Yin Yang

An old puzzle about call/cc in Scheme. Don’t know the original source, possibly that place with the dome near the Charles River:

(let* ((yin ((lambda (cc) 
               (display #\@) cc) 
               (call-with-current-continuation (lambda (c) c))))
       (yang ((lambda (cc) 
                (display #\*) cc) 
                (call-with-current-continuation (lambda (c) c)))))
  (yin yang))

First thing is to simplify somewhat, we don’t seem to lose anything essential by getting rid of the outer lambdas:

(let ((yin (call-with-current-continuation (lambda (c) c))))
  (display #\@)
  (let ((yang (call-with-current-continuation (lambda (c) c))))
    (display #\*)
    (yin yang)))

OK, still seems to work. Let’s try and work this out informally – yin is bound to a continuation that sets yin to its argument, prints something, then binds yang to a continuation that prints something else and whatever the first continuation was applied to is applied to the argument of the second continuation. Hmmm, so far, as clear as mud, sounds like that Marx brothers sketch.

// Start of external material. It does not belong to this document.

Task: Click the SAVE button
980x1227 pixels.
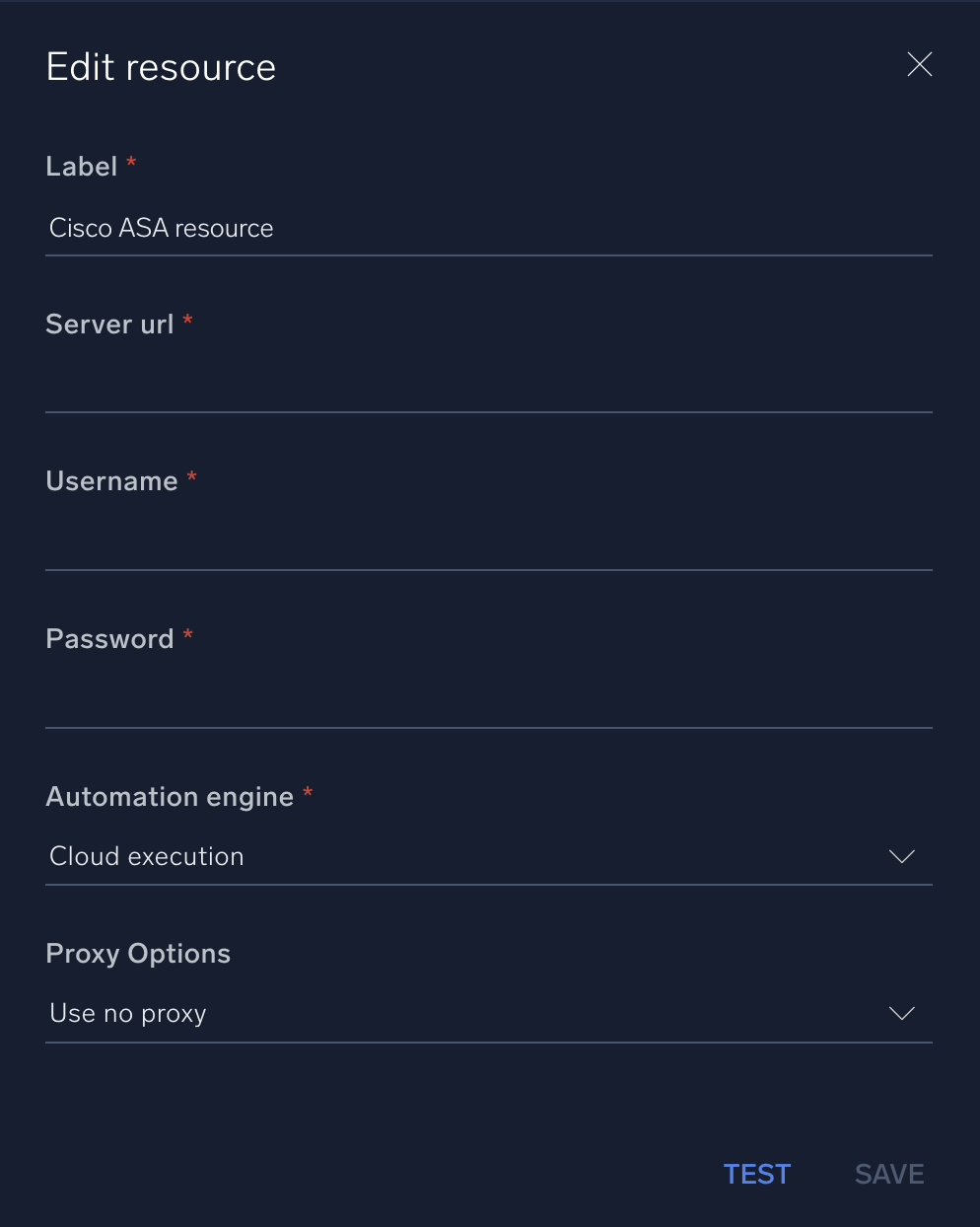Action: 888,1174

Let’s try and write down what the continuations are, to do that properly we need to convert to continuation passing style, CPS. Every function has an extra argument, its continuation and instead of returning a value, it calls its continuation on the value in a tail call. So, without further ado:

(define (id x) x)
(define ((id2 x) k) (k x))
(define (((throw k) x) k2) (k x))
(define ((ccc f) k) ((f (throw k)) k))

((ccc id2)
 (lambda (k) 
   (display #\@)
   ((ccc id2)
    (lambda (x)
      (display #\*)
      ((k x) id)))))

Here, id2 is a CPS-style identity function – it just applies the continuation k to its main argument x. throw can be used to replace the current continuation, ccc is our CPS style call-with-current-continuation, and uses throw to replace the current continuation.

id is our ‘top-level’ continuation, it doesn’t really matter what it is – it doesn’t ever get called.

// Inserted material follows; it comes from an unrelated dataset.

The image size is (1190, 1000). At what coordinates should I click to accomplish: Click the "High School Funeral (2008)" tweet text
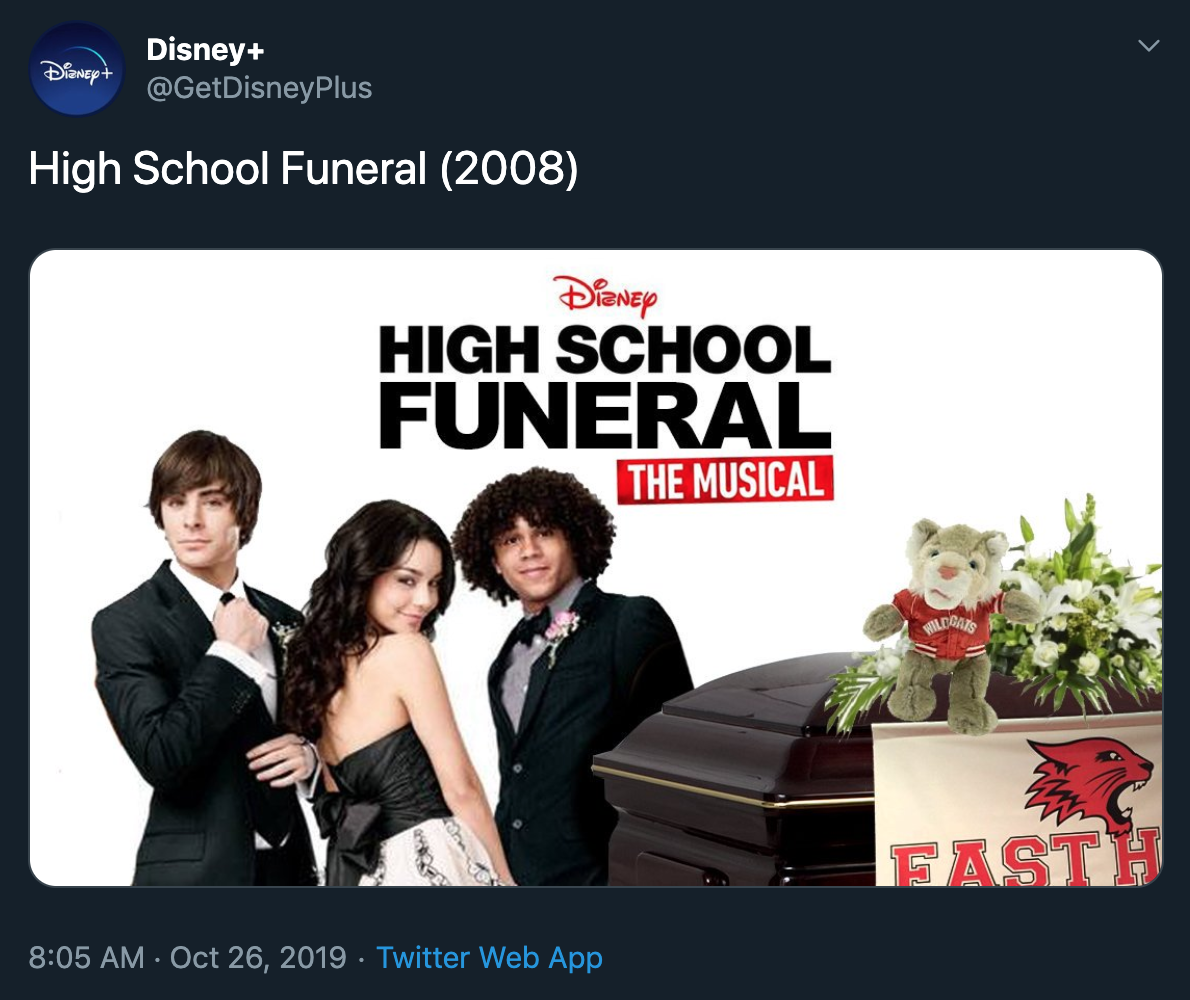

Still as clear as mud, simplifying a bit more might help. Let’s give names to the continuation functions and pull them out to the top level as combinators:

(define ((g k) x) 
  (display #\*) 
  ((k x) id))

(define (f k) 
  (display #\@) 
  ((ccc id2) (g k)))

((ccc id2) f)

Now, running through our definition of ccc, we get:

((ccc id2) k) => ((id2 (throw k)) k) => (k (throw k))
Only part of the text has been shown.